As well as tasting global glory on the biggest stage of all, the 33-year-old has won a brace of Tri Nations titles, secured series success against the British & Irish Lions and made 111 appearances for his country, but that hasn't stopped Smit searching for more.
Instead of arriving in the UK thinking the hard work has already been done across a 14-year professional career, Smit is ready to forget all about his previous achievements in order to make a good first impression with the Vicarage Road outfit.
"My wife asked me why I was so nervous about coming to a new club," said Smit, who touched down in England earlier this week.
"It's like when you leave junior school and you're sort of the main guy and you have to go to secondary school and you become absolute bird terd, really! That's where I am.
"I'm quite happy to let go of everything that was back in South Africa and start again. If I don't, I'll be probably be out of the squad.
"I'm happy to put those perceptions behind, earn their respect and start afresh."
This time last year, the prospect of playing Heineken Cup rugby for a second time seemed a long way off for one of South Africa's most-famous sons.
Tipped to call time on a stellar career after the 2011 World Cup, Smit admits he was thinking about heading down the road to retirement.
But a call from Saracens' chief executive Edward Griffiths changed all that - a call that means Smit may now be able to be build on the three European pool matches he played for Clermont Auvergne back in the 2007/08 season.
"A year ago, I thought I would probably stop playing rugby after the World Cup," added Smit.
"But the body feels good and I still get a huge amount of enjoyment out of training hard, being with mates in a team environment, relying on other people and being responsible for others.
"When I got the call from Edward with the opportunity, it was an exciting one for me.

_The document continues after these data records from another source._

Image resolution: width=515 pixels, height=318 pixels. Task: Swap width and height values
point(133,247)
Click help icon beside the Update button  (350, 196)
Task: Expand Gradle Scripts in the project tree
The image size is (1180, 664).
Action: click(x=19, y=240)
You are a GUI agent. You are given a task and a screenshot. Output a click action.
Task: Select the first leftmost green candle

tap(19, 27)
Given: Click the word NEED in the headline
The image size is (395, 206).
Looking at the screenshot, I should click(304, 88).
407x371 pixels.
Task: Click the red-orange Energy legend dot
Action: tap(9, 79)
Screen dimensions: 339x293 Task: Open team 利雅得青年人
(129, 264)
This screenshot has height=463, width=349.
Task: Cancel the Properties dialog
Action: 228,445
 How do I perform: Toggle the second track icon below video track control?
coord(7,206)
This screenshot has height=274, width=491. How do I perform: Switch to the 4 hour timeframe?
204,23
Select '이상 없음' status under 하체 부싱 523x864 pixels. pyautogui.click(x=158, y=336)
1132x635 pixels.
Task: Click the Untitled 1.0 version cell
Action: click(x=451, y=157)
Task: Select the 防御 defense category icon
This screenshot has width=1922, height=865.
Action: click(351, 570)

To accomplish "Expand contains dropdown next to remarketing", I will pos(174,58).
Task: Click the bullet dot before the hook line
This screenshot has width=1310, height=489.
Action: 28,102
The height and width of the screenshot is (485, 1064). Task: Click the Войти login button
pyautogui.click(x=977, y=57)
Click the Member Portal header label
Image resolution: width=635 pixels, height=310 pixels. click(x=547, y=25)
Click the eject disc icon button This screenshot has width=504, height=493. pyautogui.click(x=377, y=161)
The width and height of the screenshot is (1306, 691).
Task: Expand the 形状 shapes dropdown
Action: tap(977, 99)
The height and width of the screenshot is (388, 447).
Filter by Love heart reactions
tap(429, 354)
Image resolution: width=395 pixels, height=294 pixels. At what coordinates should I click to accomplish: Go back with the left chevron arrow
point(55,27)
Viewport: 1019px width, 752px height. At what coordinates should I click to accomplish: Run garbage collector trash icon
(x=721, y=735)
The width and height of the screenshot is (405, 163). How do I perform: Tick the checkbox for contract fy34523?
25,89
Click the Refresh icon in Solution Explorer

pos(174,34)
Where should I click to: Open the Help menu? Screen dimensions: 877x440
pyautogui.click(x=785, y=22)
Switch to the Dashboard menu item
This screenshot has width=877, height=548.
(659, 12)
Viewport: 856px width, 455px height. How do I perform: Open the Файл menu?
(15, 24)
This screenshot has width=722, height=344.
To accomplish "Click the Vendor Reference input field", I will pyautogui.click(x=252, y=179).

I told my Mrs that she might have to stop her job again and pull the kids out of school! I thought she'd be the one who fought me the hardest but she realises that I enjoy what I do.
"The last couple of years have been tough. As captain of the Springboks, it's life and death every single weekend. To get into a squad that's established, dynamic and looks to me like it's looking to expand all the time, that's exciting.
"I can come here, try and fit in, play some rugby and train hard. It's a privilege and an exciting chapter for me to come into."
As well as his substantial presence on the field, Smit brings with him a wealth of experience that Sarries will no doubt cash in on as far as their growing crop of young talent is concerned.
But while Smit is keen to lend a helping hand to anyone who seeks his advice, the modesty of the man ensures he believes he too still has plenty to learn in London.
And rather than heading here as some kind of rugby mercenary looking to make a quick buck and then bid goodbye to the European game, Smit sees his long-term future at a Sarries side who are planning on making giant strides both at home and abroad.
"I hope it's a long-term thing. That's up to me in terms of how I fit in, how I work and whether I'm successful at doing that," continued the former Sharks skipper who is fully focussed on playing rather than heading into coaching in the near future.
"In a group like this, who've played in two Premiership finals and won one, they've obviously got an environment that's working. If I can fit into that and provide something, then hopefully I can stay for a long while.
"I still try and regard myself as a baby at 33! Coaching is a far tougher job than playing. But I will say that I've been blessed to have been given a lot of skills and information by players and coaches in my time and I don't want to die with that inside me. So I'm happy to help anyone who asks and if there's anyone I can learn from I'm still happy to develop and do that."